魅力がざくざく掘れる宝庫としてのラブコメ作品
動きだけではない。台詞の発し方にも無駄がない。ぼくが一番感心したのは、第3話で、共同生活がお互い馴染んできた健斗とゆずが囲む朝食場面である。食卓には目玉焼きが並ぶ。二人とも目玉焼きに醤油をたらすが、健斗への不満がつのるゆずはご機嫌ななめで、実はマヨネーズ派だと主張する。「暇が怖い」というキャラクター性のせいで、健斗はゆずの感情の機微を捉えきれていない。
あげく「それだと卵オン卵になってしまうよ」と片言口調で、的確なツッコミまで入れてしまう。「いやいやそうじゃないんだよ!」と視聴者が思わずツッコミを入れたくなる。ただ、この会話場面での伊藤の台詞回しは完璧である。台詞のフレーズ前半は棒読みスレスレでフラットに、後半でたたみかけて抑揚をつけ、語気も微妙に強める。それを自然にまとめあげてしまう。聞き逃してしまいそうになる台詞の細部だが、こうしたフラットな台詞回しが簡単にできてしまう。

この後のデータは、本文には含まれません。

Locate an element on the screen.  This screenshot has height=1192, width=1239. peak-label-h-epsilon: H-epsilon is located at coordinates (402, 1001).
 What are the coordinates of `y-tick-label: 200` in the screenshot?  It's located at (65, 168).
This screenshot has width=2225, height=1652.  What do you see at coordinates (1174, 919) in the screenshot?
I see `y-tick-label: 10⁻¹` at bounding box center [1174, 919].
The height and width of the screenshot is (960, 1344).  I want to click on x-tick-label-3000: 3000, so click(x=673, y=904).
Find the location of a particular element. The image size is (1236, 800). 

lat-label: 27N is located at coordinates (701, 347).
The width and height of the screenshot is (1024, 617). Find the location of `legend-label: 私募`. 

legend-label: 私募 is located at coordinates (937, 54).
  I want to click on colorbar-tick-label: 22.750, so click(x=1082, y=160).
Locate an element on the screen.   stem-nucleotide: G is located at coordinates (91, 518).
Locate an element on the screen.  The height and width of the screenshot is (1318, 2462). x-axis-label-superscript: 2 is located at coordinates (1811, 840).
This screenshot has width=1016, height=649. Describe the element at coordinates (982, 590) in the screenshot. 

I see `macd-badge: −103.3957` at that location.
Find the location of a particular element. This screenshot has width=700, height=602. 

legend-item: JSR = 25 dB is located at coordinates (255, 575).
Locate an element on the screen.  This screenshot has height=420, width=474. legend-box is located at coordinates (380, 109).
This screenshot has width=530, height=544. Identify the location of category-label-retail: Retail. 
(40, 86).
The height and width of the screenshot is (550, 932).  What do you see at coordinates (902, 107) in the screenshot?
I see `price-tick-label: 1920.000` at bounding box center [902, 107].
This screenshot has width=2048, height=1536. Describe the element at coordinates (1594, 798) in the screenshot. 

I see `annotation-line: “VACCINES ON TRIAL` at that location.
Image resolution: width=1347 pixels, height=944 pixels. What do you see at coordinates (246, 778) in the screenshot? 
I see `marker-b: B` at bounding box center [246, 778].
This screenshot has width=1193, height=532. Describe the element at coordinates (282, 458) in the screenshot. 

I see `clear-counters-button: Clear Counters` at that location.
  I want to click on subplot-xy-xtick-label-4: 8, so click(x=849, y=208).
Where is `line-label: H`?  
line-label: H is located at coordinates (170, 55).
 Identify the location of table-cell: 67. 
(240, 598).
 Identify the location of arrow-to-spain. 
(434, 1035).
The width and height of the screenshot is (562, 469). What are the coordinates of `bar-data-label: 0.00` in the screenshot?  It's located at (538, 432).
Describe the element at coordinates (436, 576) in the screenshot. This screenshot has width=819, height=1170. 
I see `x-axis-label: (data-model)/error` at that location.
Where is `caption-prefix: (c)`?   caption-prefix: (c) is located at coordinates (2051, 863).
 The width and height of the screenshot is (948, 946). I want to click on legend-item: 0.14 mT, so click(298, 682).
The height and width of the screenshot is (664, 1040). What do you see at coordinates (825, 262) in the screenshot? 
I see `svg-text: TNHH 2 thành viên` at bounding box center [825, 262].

第4話冒頭には、再度夏合宿の回想場面が置かれる。参加者が打ち上げで盛り上がる中、縁側に座ってビールを飲む健斗とみなみは静かなトーンで会話する。健斗が立ち上がり、振り返る。たったこれだけの動作で、伊藤は、画面上にその存在を浮き上がらせてしまう。浮き上がるといえば、漫画の1コマとしてフレーミングされた伊藤が、効果音とともにイラスト化するオープニングタイトル画面も印象的。イラストになっても生々しい存在感は花やぐ。という具合に、本作は伊藤健太郎がいちいち魅力的で、彼の魅力がざくざく掘れる宝庫としてのラブコメ作品なのだ。